The exercise
Copy out word for word the lines that begin with the line containing "Task: Close the" and end with the line containing "This screenshot has width=1380, height=868.", both of those lines included.

Entries
══════════════════════════════
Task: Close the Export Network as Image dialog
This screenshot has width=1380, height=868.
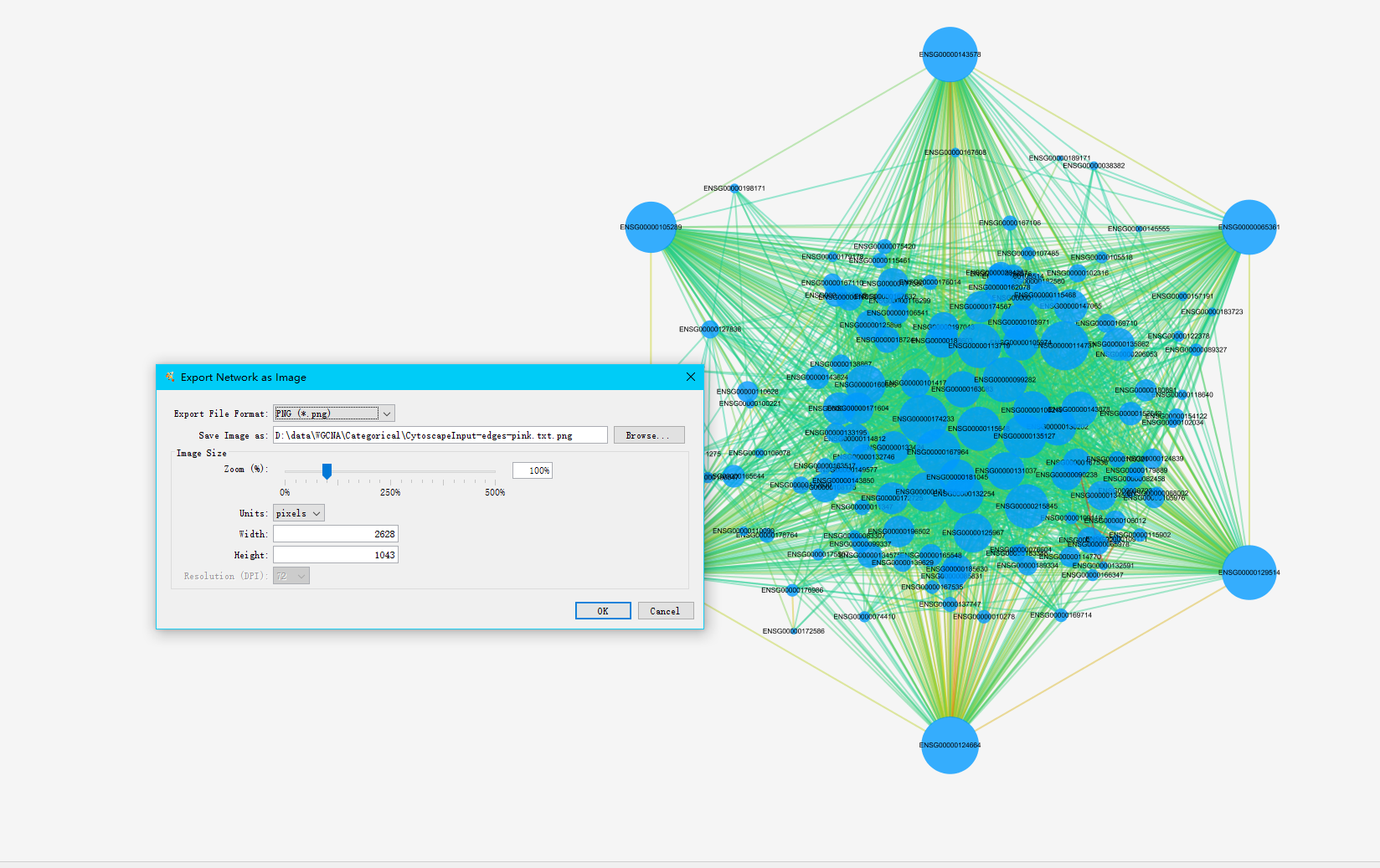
══════════════════════════════
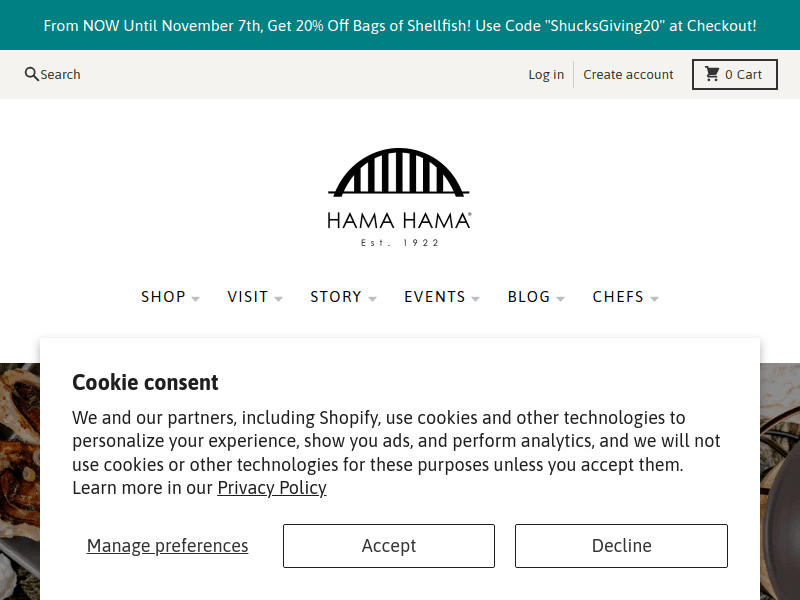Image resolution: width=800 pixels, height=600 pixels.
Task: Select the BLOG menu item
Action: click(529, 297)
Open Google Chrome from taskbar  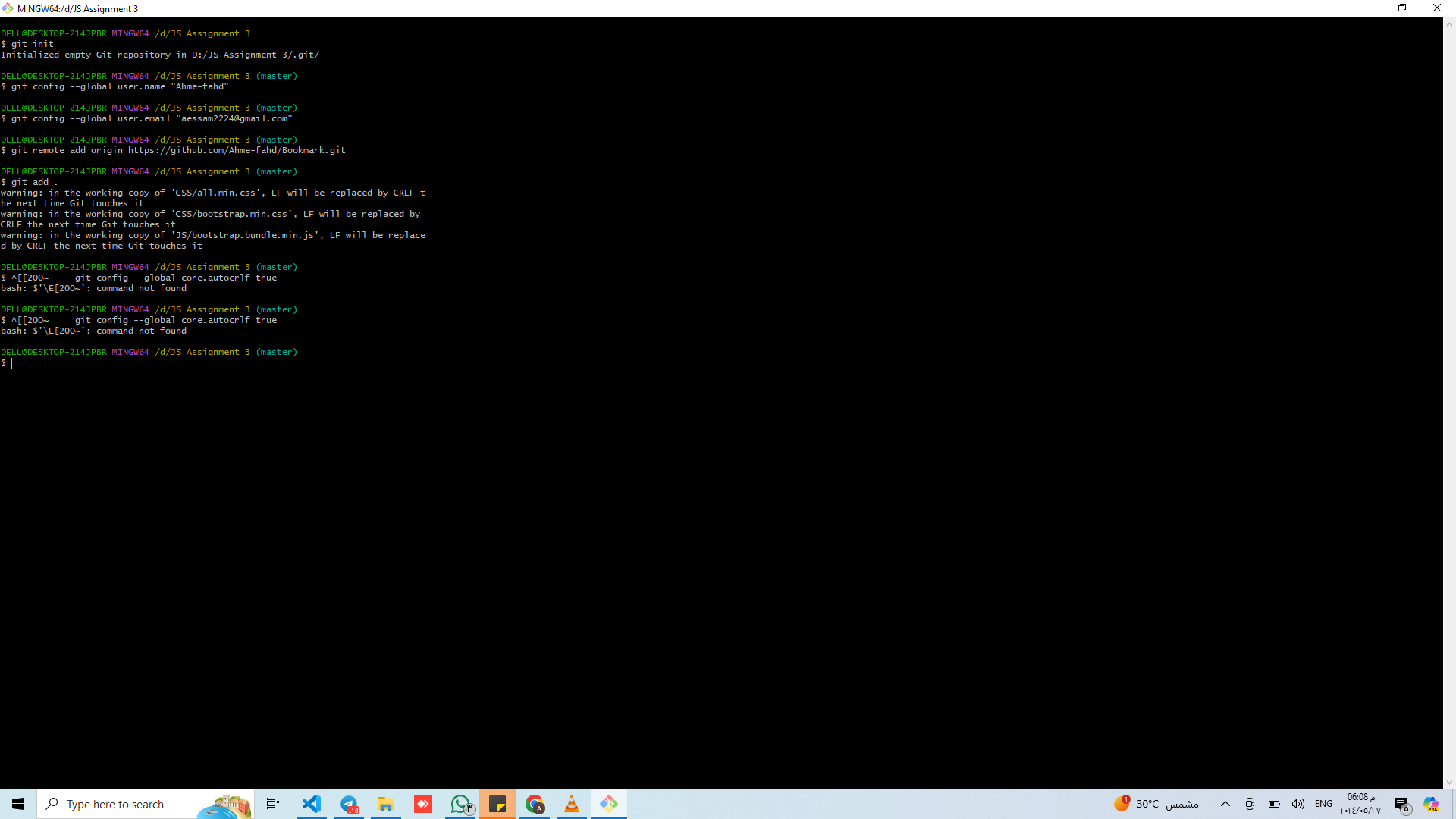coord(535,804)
══════════════════════════════
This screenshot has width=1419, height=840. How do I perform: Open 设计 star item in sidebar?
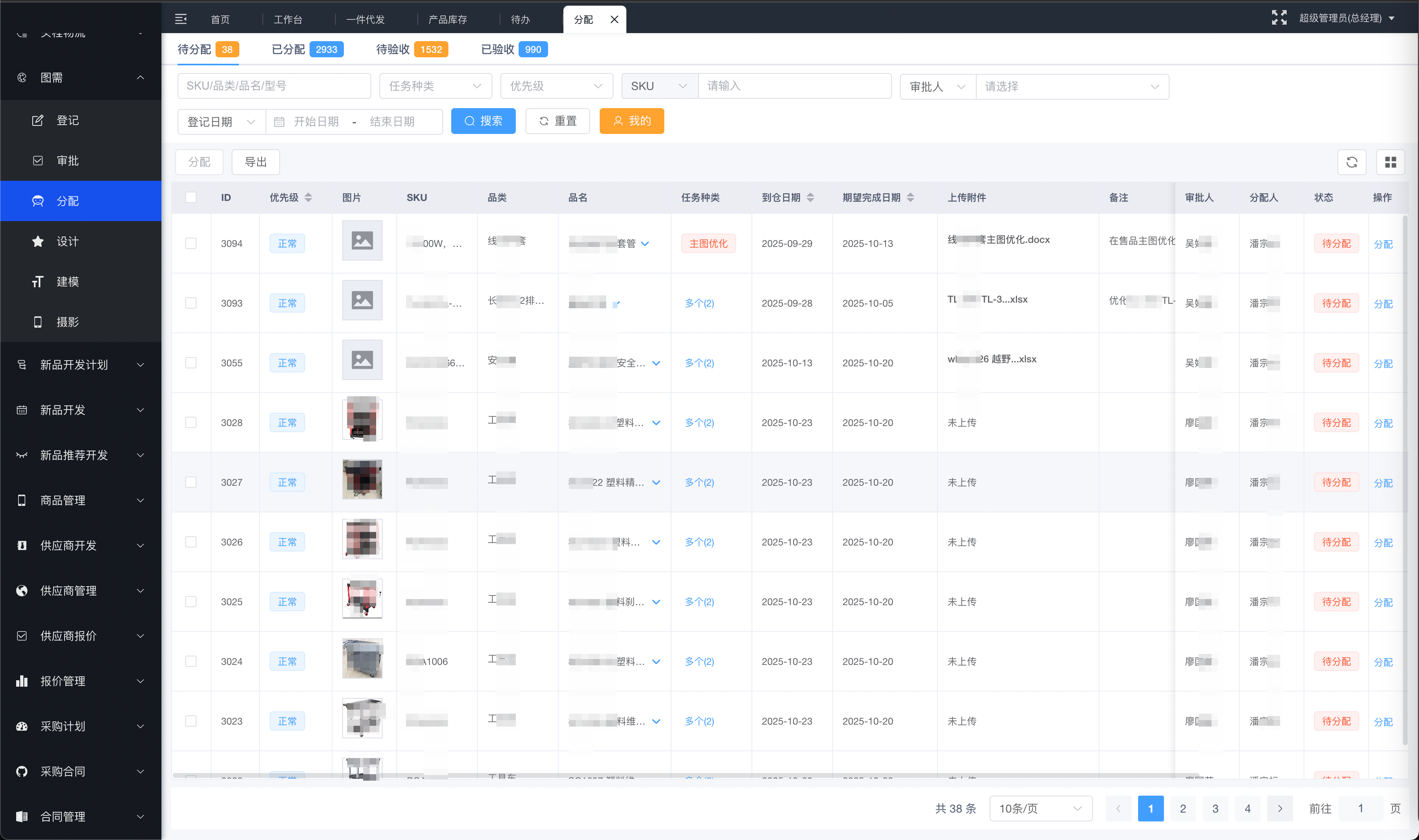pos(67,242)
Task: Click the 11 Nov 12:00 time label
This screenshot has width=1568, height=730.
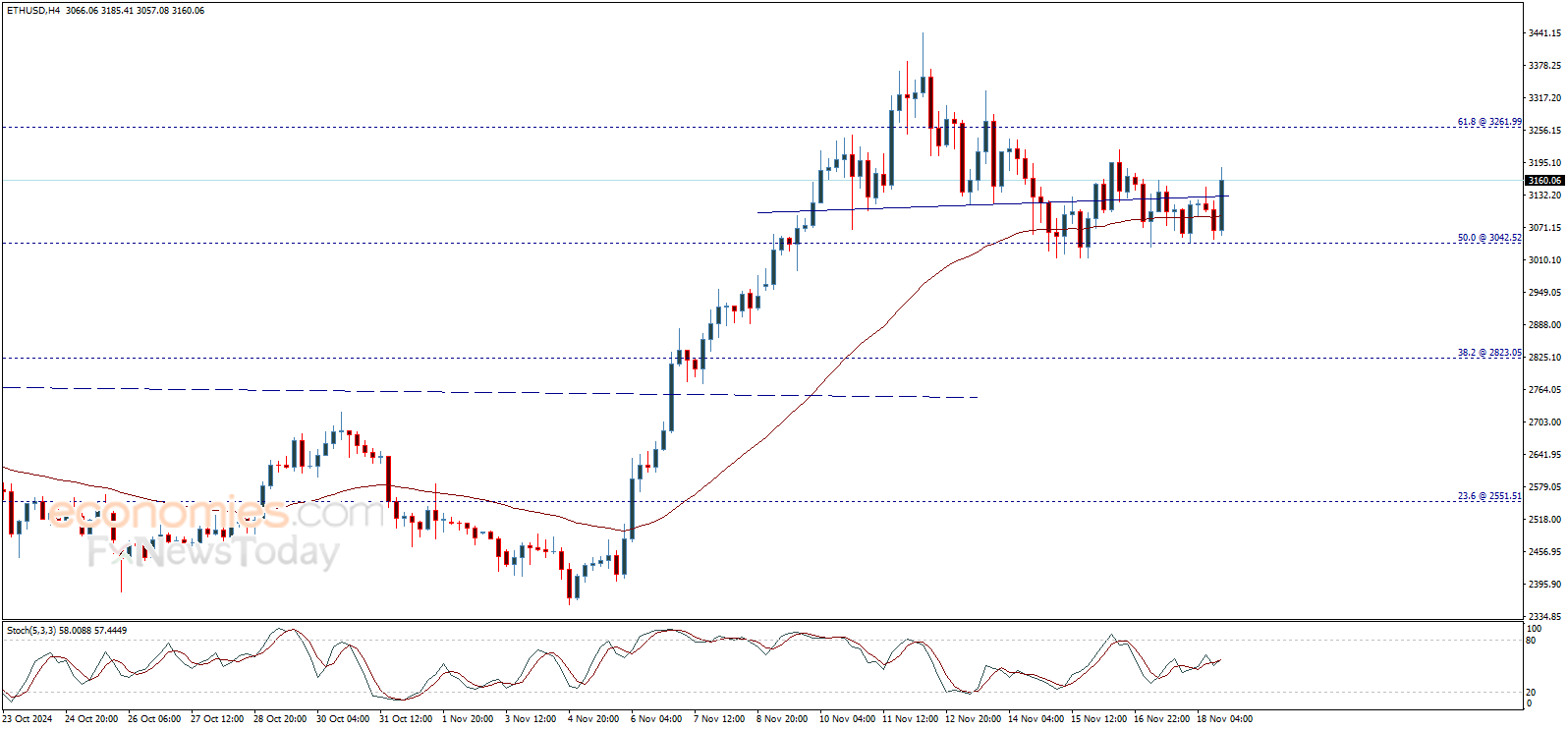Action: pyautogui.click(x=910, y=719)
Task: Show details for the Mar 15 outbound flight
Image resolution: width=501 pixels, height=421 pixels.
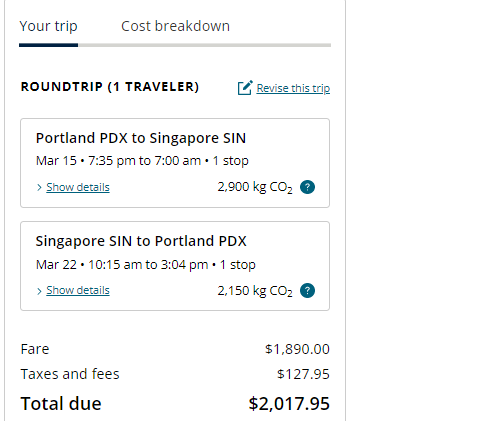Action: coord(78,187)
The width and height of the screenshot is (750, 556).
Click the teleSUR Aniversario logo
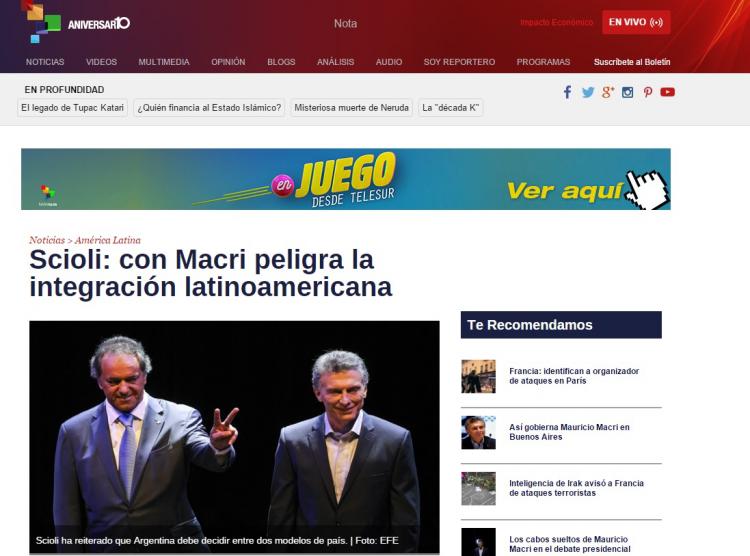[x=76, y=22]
══════════════════════════════
Reply to the exercise
Task: Close the Export Network as Image dialog
This screenshot has width=1380, height=868.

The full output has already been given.